The Conclusion in Jargon and Its Implication

The fact that OVL/A as a fractional concentration is thereby a probability, i.e. a fraction of a logical set, we can lose our way due to the use of jargon.

In jargon, we may say that the calculation, OVL/A, represents the certitude of the ‘truth’ of X when we know A is a fact.

In such jargon, we might make the statement, ‘Person A from this population, who has high cheekbones, is of Native ancestry’ is true with a certitude of 60%. We might think that this implies that we have assessed the truth of the statement, ‘Person A is of Native ancestry’.

Furthermore, we might infer that the truth of whether Person A is or is not of Native ancestry is determined by population data. Then, from that inference we might extrapolate that the determination of truth, in general, is based on population data, i.e. on the identification of subsets.

Another example

Let X/S, the fraction of canines that are coyotes in a rural county of New York State, be 0.05% and A/S, the fraction of canines which are gray, be 1%. Further, let OVL/X, the fraction of coyotes which are gray, be 100%. Then, OVL/A, the fraction of gray canines which are coyotes, is 5%.

OVL/A = (X/S) x ((OVL/X) / (A/S)) = (0.05%) x (100% / 1%) = 5%

Probability is the fractional concentration of an element in a logical set. Therefore the probability of coyotes in the set of gray canines is OVL/A = 5%

The Popular Interpretation of Bayesian Inference

The calculation of the fractional overlap of a subset X onto a subset A by Bayes’ theorem is popularly said to be the determination of the truth of X given that A is a fact.

The popular expression of Bayesian inference implies that it assesses the truth of a ‘belief’, X, based on some known fact, A.

Assessment of the Popular Interpretation

The popular expression spurns direct assessment of the ‘belief’. This is because it is not a belief at all. It is a second marker, X, by which some elements of a set, S, are identified in addition to another marker, A. The Bayesian variable calculated is simply the fraction of the set A, which possesses the marker, X, in addition to the marker, A.

In the coyote example, S is the set of canines, X is the subset of coyotes, A is the subset of gray canines, and OVL is the overlap of the subsets, X and A.

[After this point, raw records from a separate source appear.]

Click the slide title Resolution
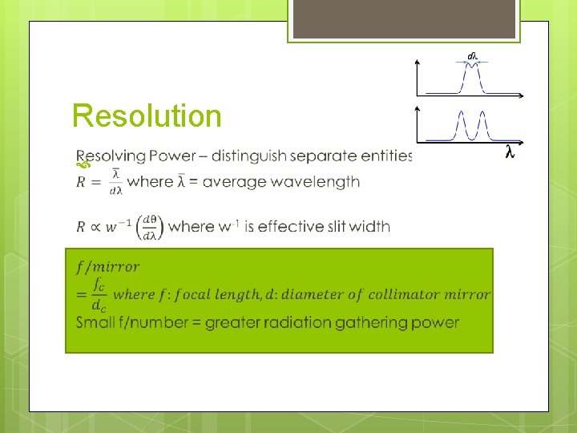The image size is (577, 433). pos(147,116)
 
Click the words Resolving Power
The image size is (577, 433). pos(129,156)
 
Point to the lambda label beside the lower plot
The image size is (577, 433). pos(509,152)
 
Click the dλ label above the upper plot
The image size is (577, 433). pos(473,56)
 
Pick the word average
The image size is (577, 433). pos(236,182)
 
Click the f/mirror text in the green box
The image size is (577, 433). pos(107,267)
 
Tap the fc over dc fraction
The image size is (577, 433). pos(99,294)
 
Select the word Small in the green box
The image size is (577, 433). pos(95,322)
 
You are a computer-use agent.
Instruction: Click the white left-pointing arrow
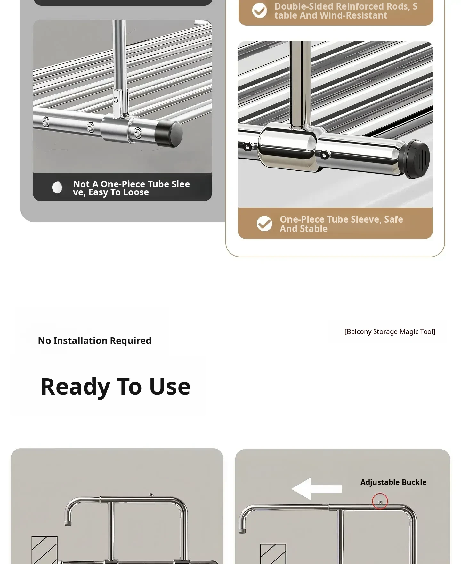tap(316, 489)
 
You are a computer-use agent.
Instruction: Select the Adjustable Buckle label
tap(393, 482)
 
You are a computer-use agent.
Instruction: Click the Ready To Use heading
tap(116, 387)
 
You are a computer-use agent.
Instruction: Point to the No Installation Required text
tap(94, 341)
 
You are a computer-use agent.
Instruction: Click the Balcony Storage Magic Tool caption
tap(390, 331)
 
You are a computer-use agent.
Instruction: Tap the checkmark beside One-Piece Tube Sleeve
tap(264, 224)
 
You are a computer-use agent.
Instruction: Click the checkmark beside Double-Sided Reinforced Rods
tap(259, 11)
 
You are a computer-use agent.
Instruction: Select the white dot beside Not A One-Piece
tap(57, 187)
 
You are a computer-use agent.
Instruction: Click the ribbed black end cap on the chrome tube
tap(415, 159)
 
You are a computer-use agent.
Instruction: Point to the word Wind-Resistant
tap(353, 15)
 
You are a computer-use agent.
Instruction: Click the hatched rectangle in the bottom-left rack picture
tap(44, 550)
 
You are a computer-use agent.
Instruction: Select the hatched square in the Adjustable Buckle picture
tap(273, 554)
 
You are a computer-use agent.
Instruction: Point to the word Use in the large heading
tap(170, 387)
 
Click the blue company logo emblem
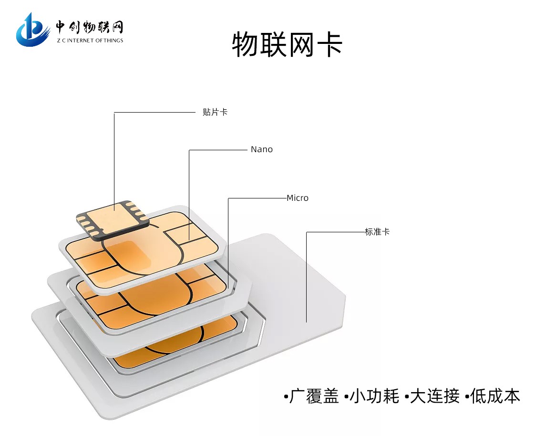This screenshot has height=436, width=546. pyautogui.click(x=32, y=31)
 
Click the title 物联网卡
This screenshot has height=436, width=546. pyautogui.click(x=287, y=44)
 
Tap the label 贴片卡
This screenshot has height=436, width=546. pyautogui.click(x=215, y=112)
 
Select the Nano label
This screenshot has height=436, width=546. pyautogui.click(x=261, y=149)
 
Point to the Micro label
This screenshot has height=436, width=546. pyautogui.click(x=298, y=198)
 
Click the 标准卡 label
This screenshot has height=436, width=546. pyautogui.click(x=377, y=231)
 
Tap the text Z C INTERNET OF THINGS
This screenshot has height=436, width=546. pyautogui.click(x=90, y=41)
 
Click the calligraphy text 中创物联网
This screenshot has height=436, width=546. pyautogui.click(x=90, y=27)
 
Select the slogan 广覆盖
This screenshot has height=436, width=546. pyautogui.click(x=314, y=396)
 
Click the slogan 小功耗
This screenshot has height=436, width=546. pyautogui.click(x=374, y=396)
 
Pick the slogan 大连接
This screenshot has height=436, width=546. pyautogui.click(x=434, y=396)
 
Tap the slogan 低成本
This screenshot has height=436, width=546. pyautogui.click(x=495, y=396)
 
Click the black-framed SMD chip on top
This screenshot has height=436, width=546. pyautogui.click(x=113, y=219)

The popular interpretation would be: The numerical example does not support the ‘belief’ that ‘this canine, which is known to be gray, is a coyote’. That ‘belief’ would be ‘true’ in only 5% of instances of observing a gray canine.

A Comparable Interpretation

The calculation of the fractional overlap of a subset X onto a subset A by Bayes’ theorem is the quantification of prejudice.

The calculation quantifies the validity of the prejudice that characteristic or marker, X, is possessed by an element because that element has been identified as possessing characteristic or marker, A. In the numerical example, based solely on the observation or knowledge that a canine was gray, we would be prejudiced against its being a coyote at a level of 95%.